柯寻怔了一下,再度伸手去拉卫东的胳膊,却发现自己的手像是伸进了水波里一般穿过了他的皮肉,而无法将他握住,卫东的身体就像水一般包围住他,在他的手臂旁边波动。

柯寻愣在原地,而卫东却似乎毫无所觉,瘫软在甲板上,勉力地抬起头,向着柯寻看,然而他的目光的焦点却似乎并不在柯寻的身上,却像是穿透了柯寻的身体,望向了更远一些的方向。

“柯儿他们怎么样了?”柯寻听见卫东这么说。

——卫东看不到他!

“东子?”柯寻试探地叫他。

卫东完全没有听到般,正努力地想要从甲板上爬起身。

柯寻倏地转头看向旁边的秦赐,刚才他还回答他的话来着——“秦哥,你能听到我说话吗?”

“大家怎么样?”秦赐转头问向其他人。

“还好,”邵陵的发丝也有些凌乱,“我一度认为我完全感觉不到那些恐怖片里所谓的怖点,看来我错了。没到遇上,还真不知道自己原来也有怕的东西。”

“我得感谢我哥,”罗勏摸着脸上吓出的鼻涕和泪,“是我哥的色情笑话救了我,昨儿晚上那‘东西’抓住我脚腕儿的时候,我就想起我哥扮着贞子抓着我的脚,给我讲那个用脚那什么的段子了……”

柯寻皱起眉,看来秦赐刚才的“答话”并不是在答他的问题,而只是在和旁边的人说话。

他们这些人,看不到他了!

柯寻转身去看牧怿然,还好,他还和自己在一起,他说过要和他一起,那么现在他就真的还在这里。

“咱们和他们好像还处在不同的空间。
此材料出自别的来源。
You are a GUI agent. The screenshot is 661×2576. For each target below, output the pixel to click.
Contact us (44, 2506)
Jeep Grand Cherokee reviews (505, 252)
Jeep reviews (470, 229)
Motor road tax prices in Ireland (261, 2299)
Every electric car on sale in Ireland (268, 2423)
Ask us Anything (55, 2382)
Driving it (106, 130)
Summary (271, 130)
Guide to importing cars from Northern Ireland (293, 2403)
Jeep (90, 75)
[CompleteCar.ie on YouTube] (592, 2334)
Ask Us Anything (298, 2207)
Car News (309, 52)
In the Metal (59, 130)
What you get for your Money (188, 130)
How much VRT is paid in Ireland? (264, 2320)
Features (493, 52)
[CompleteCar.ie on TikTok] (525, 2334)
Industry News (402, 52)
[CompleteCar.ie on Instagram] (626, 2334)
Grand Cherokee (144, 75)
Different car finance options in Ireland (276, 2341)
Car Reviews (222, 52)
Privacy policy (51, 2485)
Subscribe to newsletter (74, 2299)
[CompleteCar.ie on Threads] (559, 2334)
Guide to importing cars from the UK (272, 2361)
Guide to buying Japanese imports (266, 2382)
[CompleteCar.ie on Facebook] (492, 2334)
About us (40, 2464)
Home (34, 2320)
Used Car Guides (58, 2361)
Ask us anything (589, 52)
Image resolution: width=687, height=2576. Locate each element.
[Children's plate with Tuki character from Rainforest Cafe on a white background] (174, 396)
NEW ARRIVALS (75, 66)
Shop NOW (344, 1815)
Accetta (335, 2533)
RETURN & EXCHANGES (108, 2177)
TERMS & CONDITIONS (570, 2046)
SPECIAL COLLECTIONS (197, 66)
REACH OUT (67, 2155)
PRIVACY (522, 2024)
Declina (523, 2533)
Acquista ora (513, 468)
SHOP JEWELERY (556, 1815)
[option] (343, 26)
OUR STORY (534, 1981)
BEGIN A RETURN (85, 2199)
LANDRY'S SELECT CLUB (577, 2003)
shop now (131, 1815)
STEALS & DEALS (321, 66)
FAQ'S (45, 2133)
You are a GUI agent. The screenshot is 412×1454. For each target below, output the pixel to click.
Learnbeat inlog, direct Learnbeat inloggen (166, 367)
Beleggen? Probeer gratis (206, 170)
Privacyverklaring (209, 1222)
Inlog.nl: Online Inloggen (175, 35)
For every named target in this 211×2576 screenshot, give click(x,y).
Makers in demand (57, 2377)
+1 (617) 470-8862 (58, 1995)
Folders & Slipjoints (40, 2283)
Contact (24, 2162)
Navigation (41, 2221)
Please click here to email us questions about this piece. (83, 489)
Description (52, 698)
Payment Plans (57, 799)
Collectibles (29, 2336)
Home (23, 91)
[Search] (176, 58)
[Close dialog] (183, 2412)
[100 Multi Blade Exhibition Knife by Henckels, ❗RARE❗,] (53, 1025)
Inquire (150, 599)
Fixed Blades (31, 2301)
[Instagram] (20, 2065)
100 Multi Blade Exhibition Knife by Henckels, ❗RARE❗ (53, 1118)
”柯寻说,“为什么?那只雉不是已经死了吗?难道还不止一只?”

牧怿然转身:“我去检查一下它是否还活着。”

被一箭洞穿了头颅,怎么可能还活着?然而这幅画所营造的世界恐怕不能以常理推之。

柯寻同他一起过去,见那只比普通的野雉要大上一些的鬼东西就倒在船舷边,柯寻射出的那支箭还插在它的脑袋上,箭尖带着血沫肉丝从另一边穿出来,它那只狭长并似乎带笑的眼睛早已涣散,眼仁浮到了上眼睑处,露出下面大片惨白的眼球。

这样的眼睛并不像是一只正常的禽类所拥有的,当然,不管它是禽是妖,此刻确实已经死得不能再死。

柯寻探头向着海里看,想要找找看是否真的还有第二只这怪东西,可海面黝沉,像是一片石油海,根本看不清海面下的东西。

正努力盯着海面,突听得身后响起了卫东撕心裂肺的一声哭叫:“柯儿——你他妈给我回来——”

柯寻连忙转头看去,却见卫东扑在他和牧怿然站过的地方嚎啕痛哭。

那只犀角随着雉的死亡也已烧灭殆尽,连一丝灰烬都没有留下。

他们看不见他和牧怿然,他们以为他两个和李亿、雪格、方菲一样,以为点燃了犀角就必死无疑。

邵陵和秦赐沉默着,罗勏在卫东身旁跟着哭,朱浩文面无表情盯着这边,一动不动地站在最远端。

没人发现柯寻和牧怿然还活着,此时此刻就立在他们身边。

“所以,”柯寻从卫东扑爬在地痛苦不堪的身上艰涩地收回目光,望向身边唯一还陪着他的牧怿然,“咱俩这算是……死了?”

牧怿然抿着唇,半晌才微微地摇了摇头:“不,暂时还不能确定,夜还没有过完,我们也未受到任何伤害,也许还有机会,我们还有时间。”

“说得对,”柯寻很快就振奋起来,“抓紧时间!我想想——是不是李亿雪格和方菲他们之前也和咱们一样,点燃犀角之后即便没有被雉弄死,但也会像现在这样,明明能看到我们,却无法产生任何交集?”

那个时候大家谁也想不到,他们的同伴其实还活着,甚至就在他们的身边,却是叫天天不应。

“但根据画中每夜必死人的规则,他们就算当时还活着,也活不到天明,”牧怿然比起感性的柯寻来说更为理智,“所以你我必须在天色大亮之前,找出摆脱这种困境的办法。”